EXERCISE OBJECTIVE
Copy all lines in the data that contain the string "button".

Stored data

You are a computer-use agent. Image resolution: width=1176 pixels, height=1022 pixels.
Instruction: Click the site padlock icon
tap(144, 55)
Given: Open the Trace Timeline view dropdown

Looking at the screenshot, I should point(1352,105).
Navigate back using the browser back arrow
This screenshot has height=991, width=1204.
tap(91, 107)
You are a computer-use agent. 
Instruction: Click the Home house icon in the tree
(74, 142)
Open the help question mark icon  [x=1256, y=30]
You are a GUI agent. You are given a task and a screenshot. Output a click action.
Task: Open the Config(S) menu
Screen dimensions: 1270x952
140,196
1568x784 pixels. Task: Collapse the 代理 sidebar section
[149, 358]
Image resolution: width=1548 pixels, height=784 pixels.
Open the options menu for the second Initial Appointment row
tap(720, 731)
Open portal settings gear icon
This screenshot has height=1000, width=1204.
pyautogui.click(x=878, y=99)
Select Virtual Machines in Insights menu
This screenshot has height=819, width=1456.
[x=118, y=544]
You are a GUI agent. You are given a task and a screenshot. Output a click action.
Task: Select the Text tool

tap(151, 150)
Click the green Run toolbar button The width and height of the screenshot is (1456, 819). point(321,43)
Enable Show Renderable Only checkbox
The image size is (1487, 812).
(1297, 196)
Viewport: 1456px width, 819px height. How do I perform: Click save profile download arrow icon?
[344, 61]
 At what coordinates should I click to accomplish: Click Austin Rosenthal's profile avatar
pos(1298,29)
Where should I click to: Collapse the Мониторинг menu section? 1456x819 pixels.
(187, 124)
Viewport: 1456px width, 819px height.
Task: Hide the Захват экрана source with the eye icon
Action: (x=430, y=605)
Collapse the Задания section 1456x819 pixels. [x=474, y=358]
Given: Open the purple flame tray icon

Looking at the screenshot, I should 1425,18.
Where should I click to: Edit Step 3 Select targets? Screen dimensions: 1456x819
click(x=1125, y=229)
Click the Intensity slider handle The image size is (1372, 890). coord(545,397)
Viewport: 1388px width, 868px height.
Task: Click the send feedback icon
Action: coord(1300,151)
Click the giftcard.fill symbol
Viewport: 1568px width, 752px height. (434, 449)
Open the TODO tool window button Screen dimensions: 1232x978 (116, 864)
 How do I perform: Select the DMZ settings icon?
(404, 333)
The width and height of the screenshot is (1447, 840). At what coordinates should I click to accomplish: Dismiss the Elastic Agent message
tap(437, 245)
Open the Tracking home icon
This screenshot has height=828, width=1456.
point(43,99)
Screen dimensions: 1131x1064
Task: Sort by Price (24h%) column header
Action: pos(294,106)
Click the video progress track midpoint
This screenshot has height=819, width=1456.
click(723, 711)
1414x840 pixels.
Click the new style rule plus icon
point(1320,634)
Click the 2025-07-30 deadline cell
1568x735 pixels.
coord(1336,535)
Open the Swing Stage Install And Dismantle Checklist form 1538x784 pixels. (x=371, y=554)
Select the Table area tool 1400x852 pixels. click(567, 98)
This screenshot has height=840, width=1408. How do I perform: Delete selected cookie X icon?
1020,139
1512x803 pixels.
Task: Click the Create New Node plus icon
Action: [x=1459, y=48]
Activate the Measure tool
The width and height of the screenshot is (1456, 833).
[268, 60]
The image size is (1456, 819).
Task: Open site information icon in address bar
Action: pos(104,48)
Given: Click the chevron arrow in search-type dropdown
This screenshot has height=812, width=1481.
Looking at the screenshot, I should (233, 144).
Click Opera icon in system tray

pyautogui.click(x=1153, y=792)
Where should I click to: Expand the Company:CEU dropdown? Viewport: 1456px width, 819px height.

RESPONSE AREA
Click the green Run toolbar button The width and height of the screenshot is (1456, 819). point(321,43)
Open the TODO tool window button Screen dimensions: 1232x978 (116, 864)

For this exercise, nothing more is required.